You can also run the program using older database files found in the repo history. Simply change the name of the parameter to the create_sqlite_database function in the first cell to the name of the .db file you wish to use.

In [None]:
# install the analysis script locally
# ! pip install ../../HDRL-Internship-2024

# if you intend to modify the scripts use the following command instead
# you may need to restart the kernel before proceeding.
#! pip install -e ../../HDRL-Internship-2024

In [None]:
# clone NASA SPASE Github Repo into the directory above this tutorial.
! git clone -b master --single-branch --depth=1 https://github.com/hpde/NASA ../../NASA

In [None]:
# show your current directory
! pwd

## Scraping the SPASE records and populating our tables

This code block performs the following: <br>

- takes the absolute path of a SPASE directory they wish to be scraped as an argument<br>
- finds all desired metadata <br>
- creates all needed tables <br>
- adds an entry for each record found into the MetadataEntries table. <br>
- stores the locations of where each metadata field is found in the MetadataSources table <br>
- adds entries into the Records table with general info and info needed for database maintenance.<br>
- populate the TestResults table with default values. <br>
- update the columns associated with a given analysis test (i.e records that have authors -> has_author column) to have a 'True' value of 1.<br>
<br>

If you want a full printout of everything being done, pass True as the printFlag argument to Create.<br>

Examples are also found as comments at the bottom of the code block to test smaller, yet complex directories.<br>

*Note that this code was designed to work for the NumericalData and DisplayData directories, so inputting directories besides those two may cause logical errors and produce unintended results.*

In [None]:
import Scripts
from Scripts import create_sqlite_database

help(create_sqlite_database)

In [None]:
# input abs path of database file you wish to query from, located one directory above this notebook
conn = create_sqlite_database("../SPASE_Data_20240716.db")

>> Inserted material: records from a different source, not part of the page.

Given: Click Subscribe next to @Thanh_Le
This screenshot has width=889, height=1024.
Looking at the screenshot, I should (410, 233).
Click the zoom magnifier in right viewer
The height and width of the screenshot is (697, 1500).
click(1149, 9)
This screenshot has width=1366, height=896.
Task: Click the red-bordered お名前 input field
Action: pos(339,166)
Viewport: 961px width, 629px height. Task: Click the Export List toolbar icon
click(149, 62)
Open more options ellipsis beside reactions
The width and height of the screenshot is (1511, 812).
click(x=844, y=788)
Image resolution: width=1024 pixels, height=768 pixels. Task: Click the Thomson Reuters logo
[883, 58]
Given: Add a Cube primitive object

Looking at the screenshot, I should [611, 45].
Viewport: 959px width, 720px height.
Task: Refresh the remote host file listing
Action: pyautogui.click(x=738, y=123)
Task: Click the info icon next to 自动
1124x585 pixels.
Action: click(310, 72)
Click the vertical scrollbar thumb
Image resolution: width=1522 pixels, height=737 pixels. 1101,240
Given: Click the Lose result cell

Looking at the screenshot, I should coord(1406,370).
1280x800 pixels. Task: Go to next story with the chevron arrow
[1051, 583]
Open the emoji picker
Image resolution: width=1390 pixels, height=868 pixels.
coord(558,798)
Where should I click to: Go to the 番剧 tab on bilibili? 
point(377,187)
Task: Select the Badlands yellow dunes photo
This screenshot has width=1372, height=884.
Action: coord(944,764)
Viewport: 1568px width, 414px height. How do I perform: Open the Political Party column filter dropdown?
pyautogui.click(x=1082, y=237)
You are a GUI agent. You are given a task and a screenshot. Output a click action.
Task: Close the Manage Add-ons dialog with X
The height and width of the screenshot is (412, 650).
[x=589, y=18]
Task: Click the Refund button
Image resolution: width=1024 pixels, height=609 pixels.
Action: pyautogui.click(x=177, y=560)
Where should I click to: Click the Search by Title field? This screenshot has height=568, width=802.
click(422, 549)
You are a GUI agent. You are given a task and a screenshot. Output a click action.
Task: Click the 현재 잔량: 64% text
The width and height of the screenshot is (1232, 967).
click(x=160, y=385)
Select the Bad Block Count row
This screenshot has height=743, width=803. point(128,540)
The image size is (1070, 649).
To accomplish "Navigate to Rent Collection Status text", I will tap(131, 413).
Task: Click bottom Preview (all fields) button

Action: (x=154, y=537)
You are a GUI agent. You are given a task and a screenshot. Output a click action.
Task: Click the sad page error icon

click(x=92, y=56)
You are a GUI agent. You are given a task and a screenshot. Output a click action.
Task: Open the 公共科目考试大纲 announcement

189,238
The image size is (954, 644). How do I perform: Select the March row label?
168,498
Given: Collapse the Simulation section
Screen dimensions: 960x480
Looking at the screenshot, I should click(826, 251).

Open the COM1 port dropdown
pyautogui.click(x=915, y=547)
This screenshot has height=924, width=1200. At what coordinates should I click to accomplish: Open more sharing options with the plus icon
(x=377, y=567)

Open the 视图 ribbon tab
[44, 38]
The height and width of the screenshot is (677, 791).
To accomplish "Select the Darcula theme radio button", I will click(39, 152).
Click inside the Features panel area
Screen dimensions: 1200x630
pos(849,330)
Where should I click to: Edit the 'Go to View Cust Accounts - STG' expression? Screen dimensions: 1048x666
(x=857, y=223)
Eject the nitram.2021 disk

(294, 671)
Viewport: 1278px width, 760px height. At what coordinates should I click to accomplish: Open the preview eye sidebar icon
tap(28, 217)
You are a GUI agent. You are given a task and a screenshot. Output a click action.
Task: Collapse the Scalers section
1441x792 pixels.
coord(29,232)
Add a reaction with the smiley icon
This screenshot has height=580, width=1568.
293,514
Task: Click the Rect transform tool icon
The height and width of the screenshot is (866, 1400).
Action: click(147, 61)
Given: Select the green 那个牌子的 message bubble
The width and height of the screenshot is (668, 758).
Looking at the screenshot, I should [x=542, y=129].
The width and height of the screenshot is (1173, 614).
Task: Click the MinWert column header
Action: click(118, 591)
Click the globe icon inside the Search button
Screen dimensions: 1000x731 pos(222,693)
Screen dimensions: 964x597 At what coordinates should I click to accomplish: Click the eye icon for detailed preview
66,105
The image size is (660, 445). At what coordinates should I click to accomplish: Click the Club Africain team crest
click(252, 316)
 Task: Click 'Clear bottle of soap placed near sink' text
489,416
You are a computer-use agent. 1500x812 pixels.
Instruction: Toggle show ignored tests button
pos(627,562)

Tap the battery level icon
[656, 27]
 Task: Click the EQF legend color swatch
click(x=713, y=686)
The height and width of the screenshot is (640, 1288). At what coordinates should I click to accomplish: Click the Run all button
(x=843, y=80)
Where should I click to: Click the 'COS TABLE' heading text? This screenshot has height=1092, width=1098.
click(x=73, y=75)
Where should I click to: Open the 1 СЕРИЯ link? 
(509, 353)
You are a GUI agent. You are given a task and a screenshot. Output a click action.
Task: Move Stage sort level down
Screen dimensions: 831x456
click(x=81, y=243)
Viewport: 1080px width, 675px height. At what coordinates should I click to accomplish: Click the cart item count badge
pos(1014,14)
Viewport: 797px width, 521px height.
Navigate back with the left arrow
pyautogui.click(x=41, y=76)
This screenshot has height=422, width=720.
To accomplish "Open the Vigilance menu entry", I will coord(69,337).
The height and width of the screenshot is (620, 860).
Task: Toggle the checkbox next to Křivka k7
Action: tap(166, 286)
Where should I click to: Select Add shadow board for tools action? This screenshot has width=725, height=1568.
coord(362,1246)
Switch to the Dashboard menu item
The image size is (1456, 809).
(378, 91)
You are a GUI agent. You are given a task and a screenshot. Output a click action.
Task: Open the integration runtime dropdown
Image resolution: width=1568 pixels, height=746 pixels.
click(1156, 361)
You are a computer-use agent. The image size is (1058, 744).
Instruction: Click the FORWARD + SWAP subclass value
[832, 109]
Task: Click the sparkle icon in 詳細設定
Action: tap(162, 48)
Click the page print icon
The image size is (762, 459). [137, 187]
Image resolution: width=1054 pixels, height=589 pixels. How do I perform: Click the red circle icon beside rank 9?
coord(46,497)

Use the next two blocks if you wish to update the database. Otherwise, skip to the next section.

In [None]:
# import main Python function
from Scripts import Create
#from SQLiteFun import executionALL

help(Create)

In [None]:
# run these lines first if want to start from scratch
#from Scripts import executionALL
#executionALL("DROP TABLE MetadataEntries", conn)
#executionALL("DROP TABLE MetadataSources", conn)
#executionALL("DROP TABLE Records", conn)
#executionALL("DROP TABLE TestResults", conn)

# updates current records from this directory in the MetadataEntries table
Create('../../NASA/NumericalData', conn)
print('Completed the NumericalData directory.')
Create('../../NASA/DisplayData', conn)

test paths : 
Overall paths: ../../NASA/NumericalData 
AND ../../NASA/DisplayData

Smaller subdirectory = "../../NASA/NumericalData/DE2" 
OR Bigger subdirectory = "../../NASA/NumericalData/ACE"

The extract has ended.